(Beginning of Material provided)

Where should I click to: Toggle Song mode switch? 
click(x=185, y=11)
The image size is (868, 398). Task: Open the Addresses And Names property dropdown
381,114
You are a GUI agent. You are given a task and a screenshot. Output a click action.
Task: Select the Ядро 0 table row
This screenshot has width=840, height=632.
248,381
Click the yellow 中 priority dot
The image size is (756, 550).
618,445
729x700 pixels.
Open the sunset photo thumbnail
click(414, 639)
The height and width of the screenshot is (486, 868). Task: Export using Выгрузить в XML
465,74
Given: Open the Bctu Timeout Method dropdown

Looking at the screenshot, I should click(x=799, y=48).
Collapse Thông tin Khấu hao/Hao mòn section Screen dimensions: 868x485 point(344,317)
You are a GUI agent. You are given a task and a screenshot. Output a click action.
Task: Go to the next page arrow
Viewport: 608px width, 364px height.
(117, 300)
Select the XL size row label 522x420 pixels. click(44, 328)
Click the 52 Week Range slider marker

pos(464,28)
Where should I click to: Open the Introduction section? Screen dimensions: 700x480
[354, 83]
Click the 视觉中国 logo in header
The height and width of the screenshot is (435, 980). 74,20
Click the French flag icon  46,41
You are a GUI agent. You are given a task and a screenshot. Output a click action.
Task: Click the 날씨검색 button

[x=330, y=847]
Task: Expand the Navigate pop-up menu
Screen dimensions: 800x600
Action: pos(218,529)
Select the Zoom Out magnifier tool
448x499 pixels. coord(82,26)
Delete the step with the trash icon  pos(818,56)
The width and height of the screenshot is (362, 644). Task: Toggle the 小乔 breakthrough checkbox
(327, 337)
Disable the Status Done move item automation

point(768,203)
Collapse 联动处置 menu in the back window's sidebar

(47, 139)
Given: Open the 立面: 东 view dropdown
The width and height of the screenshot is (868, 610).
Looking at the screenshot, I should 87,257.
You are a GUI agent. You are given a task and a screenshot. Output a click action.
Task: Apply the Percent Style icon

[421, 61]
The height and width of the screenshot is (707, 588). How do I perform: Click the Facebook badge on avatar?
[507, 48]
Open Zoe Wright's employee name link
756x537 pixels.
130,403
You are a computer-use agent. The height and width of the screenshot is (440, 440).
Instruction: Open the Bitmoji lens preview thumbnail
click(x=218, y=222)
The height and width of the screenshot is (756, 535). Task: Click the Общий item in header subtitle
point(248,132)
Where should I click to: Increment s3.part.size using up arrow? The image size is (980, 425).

(End of Material provided)

- Your objective -
In the answer, the listing above should be restated word for word.

- Response -
Where should I click to: Toggle Song mode switch? 
click(x=185, y=11)
The image size is (868, 398). Task: Open the Addresses And Names property dropdown
381,114
You are a GUI agent. You are given a task and a screenshot. Output a click action.
Task: Select the Ядро 0 table row
This screenshot has width=840, height=632.
248,381
Click the yellow 中 priority dot
The image size is (756, 550).
618,445
729x700 pixels.
Open the sunset photo thumbnail
click(414, 639)
The height and width of the screenshot is (486, 868). Task: Export using Выгрузить в XML
465,74
Given: Open the Bctu Timeout Method dropdown

Looking at the screenshot, I should click(x=799, y=48).
Collapse Thông tin Khấu hao/Hao mòn section Screen dimensions: 868x485 point(344,317)
You are a GUI agent. You are given a task and a screenshot. Output a click action.
Task: Go to the next page arrow
Viewport: 608px width, 364px height.
(117, 300)
Select the XL size row label 522x420 pixels. click(44, 328)
Click the 52 Week Range slider marker

pos(464,28)
Where should I click to: Open the Introduction section? Screen dimensions: 700x480
[354, 83]
Click the 视觉中国 logo in header
The height and width of the screenshot is (435, 980). 74,20
Click the French flag icon  46,41
You are a GUI agent. You are given a task and a screenshot. Output a click action.
Task: Click the 날씨검색 button

[x=330, y=847]
Task: Expand the Navigate pop-up menu
Screen dimensions: 800x600
Action: pos(218,529)
Select the Zoom Out magnifier tool
448x499 pixels. coord(82,26)
Delete the step with the trash icon  pos(818,56)
The width and height of the screenshot is (362, 644). Task: Toggle the 小乔 breakthrough checkbox
(327, 337)
Disable the Status Done move item automation

point(768,203)
Collapse 联动处置 menu in the back window's sidebar

(47, 139)
Given: Open the 立面: 东 view dropdown
The width and height of the screenshot is (868, 610).
Looking at the screenshot, I should 87,257.
You are a GUI agent. You are given a task and a screenshot. Output a click action.
Task: Apply the Percent Style icon

[421, 61]
The height and width of the screenshot is (707, 588). How do I perform: Click the Facebook badge on avatar?
[507, 48]
Open Zoe Wright's employee name link
756x537 pixels.
130,403
You are a computer-use agent. The height and width of the screenshot is (440, 440).
Instruction: Open the Bitmoji lens preview thumbnail
click(x=218, y=222)
The height and width of the screenshot is (756, 535). Task: Click the Общий item in header subtitle
point(248,132)
Where should I click to: Increment s3.part.size using up arrow? The image size is (980, 425).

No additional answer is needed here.